By: Amy Thomas
In a town that thrives on masks, parties, mischief, and mayhem, Halloween is just the kind of holiday for New Orleans--and the nerve center of all this mayhem culminated in an exploding atom on Frenchmen Street.
I work on Frenchmen so Halloween weekend meant a lot of work and long days and nights watching others on debaucherous jaunt in the street. It also meant I had an excuse to wear ridiculous costumes at work, one night I was an overdosed disco chick and the other I went Tori Spelling in her Saved by the Bell Years.
The payoff to all this work and no play was that I somehow had Halloween off. This was going to be trouble. My costume for the big night was a murderous bad-ass Mayan forecasting the end of the world. It took my a hot minute to get this costume together. I had chicken feet hanging from this giant neck piece/top I had, along with fake ears, cryptic writing, and blacked out eyes. Like I said, costumes are taken very seriously in these parts.
I started out at R Bar, which is always nice, and conveniently is at the end of my street. People were spilling out of the bar in any and every type of costume. The streets were starting to fill and cars were starting to be completely blocked from passing through.

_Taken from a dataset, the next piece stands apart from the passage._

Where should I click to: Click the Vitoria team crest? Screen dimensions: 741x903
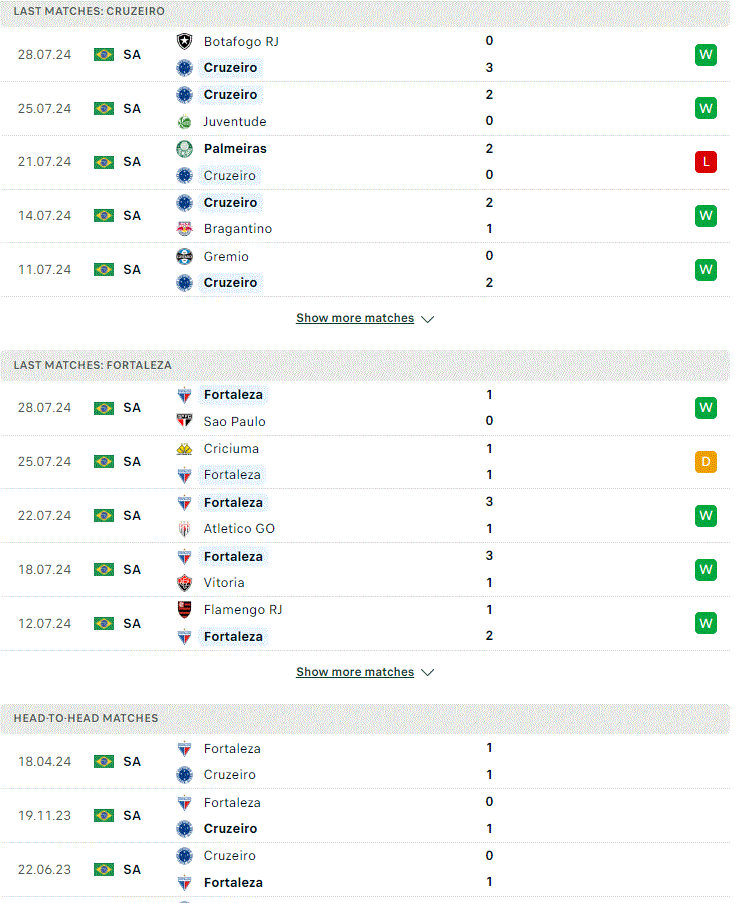coord(184,583)
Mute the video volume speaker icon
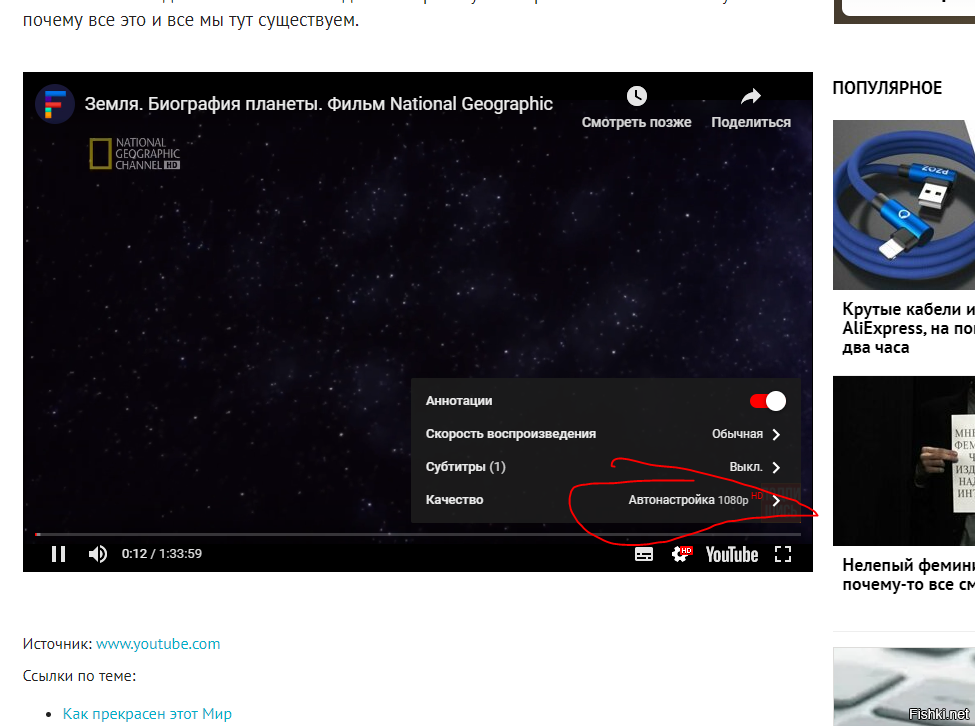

I didn't know what to expect at this point walking around the corner off Royal to Frenchmen and getting slapped in the face by thousands of people packing the streets for blocks and blocks. It was a leviathan sea of enunciated inebriation. There were unfortunate cars being danced on, DJ's in the street, bearded women, jello shots, kegs, a lot of men dressed as women, Tobias in blue men phase, glow sticks, elicit drug exchanges, trumpets and saxophones dancing into the streets from every bar, and Jersey vampires giving it to you with attitude. It was a completely beautiful party.
See you on the Halloween flip side, as Elvis says goodbye to the Leprechaun.